Eastern County says it will begin filing Tuesday in court equipping the legal wrestling of land from the city of San Diego, land that Eastern County needs to build its own wastewater-to-drinking water recycling project.
The board of directors of the East County Advanced Water Project has threatened to use eminent domain – power governments can exercise to take real estate for its use – against the city of San Diego a few months ago. But it held back to allow negotiations on a new agreement between the two parties.
But those talks did not produce results quickly enough, says Steve Goble, an El Cajon adviser on the board of the East County Wastewater-to-Drinking Water Recycling Project.
Why this matters: In order for East County to build their project, they need a series of pumps in the East Mission Gorge, which belongs to the city of San Diego. But San Diego wants East County to build a new pipeline to re-route all of its wastewater by-product to a treatment plant in Point Loma, instead of dumping it into a regional wastewater system that San Diego shares with a number of other cities.
But now San Diego is delaying the forging of a new agreement between the two parties, Goble said.
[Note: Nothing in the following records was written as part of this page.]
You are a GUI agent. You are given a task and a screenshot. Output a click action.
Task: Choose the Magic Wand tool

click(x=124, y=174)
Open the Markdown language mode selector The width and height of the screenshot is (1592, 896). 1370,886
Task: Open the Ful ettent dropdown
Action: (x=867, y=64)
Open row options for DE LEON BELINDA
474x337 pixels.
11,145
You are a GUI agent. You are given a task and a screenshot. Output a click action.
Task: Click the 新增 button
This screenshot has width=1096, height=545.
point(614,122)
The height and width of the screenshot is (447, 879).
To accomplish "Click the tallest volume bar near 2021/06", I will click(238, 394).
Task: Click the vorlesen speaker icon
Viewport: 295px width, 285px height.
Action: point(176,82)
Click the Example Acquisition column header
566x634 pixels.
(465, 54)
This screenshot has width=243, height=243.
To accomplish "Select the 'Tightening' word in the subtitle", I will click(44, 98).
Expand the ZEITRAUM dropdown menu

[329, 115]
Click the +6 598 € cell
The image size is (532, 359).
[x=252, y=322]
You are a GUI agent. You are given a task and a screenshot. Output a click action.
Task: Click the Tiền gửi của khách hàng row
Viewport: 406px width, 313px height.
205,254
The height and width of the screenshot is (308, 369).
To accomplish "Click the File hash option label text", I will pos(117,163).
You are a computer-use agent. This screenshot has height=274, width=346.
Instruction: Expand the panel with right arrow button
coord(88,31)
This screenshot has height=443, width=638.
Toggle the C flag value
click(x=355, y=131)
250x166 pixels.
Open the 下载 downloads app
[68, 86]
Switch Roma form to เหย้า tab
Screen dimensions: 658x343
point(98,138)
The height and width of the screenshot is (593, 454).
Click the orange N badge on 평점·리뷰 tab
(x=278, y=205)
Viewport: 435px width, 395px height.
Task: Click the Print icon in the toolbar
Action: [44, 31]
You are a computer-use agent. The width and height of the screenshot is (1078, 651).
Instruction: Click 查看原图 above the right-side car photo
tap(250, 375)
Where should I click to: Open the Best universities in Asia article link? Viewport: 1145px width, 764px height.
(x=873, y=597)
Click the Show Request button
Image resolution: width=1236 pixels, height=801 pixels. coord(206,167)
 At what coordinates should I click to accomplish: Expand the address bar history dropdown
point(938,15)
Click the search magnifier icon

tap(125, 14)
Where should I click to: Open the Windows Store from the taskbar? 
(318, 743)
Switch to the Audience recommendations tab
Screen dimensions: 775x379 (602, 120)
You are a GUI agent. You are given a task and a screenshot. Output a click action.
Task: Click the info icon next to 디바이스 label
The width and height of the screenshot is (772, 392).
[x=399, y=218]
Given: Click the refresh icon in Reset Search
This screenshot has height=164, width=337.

“The longer they take to delay, the worse they make the problem of their fear of (the pipeline) not being ready,” Goble said.
Kyle Swanson, CEO of Padre Dam Municipal Water District, informed San Diego of the eminent domain registration in a July 5 letter. They want a court to grant the trio of governments ownership of pieces of San Diego’s East Mission Gorge real estate, where a number of key water pumps are located to build this fall.
This move is a big deal for the city if East County were to move forward without having these other agreements in place, said Jay Goldstone, interim Chief Operations Officer in the city of San Diego. This salt line is used to “protect the city’s water supply” because San Diego is concerned about anyone dumping wastewater into their system from a treatment process, the city does not control aka East County’s recycling project.
“We will most likely fight (eminent domain),” Goldstone said. “But that does not change our relationship or desire to reach agreements with them and end everything.”
We have imagined why sewage treatment plant is now such a valuable commodity that it is worth fighting in a story in May. By June, it appeared that negotiations were going well, with the exception of a group of 13 other cities and agencies (called Metro JPA) that share the San Diego wastewater system, fearing they would be asked to chip in. If they helped pay for this new pipeline, it would mean that there is a regional asset, and therefore everyone’s problem.
The Metro JPA sent two letters to the warring parties in early June, warning that they would be better off sitting at the negotiating table if asked to pay. The Metro JPA is already on the hook to help pay for the City of San Diego’s multi-billion Pure Water Wastewater Recycling project. And they do not want to pay a penny more.
“(Metro JPA) will only bear costs that provide a clear and direct benefit to (Metro JPA) in their interest rates,” the agency’s president and Lemon Grove Mayor Pro Tem Jerry Jones wrote on June 2.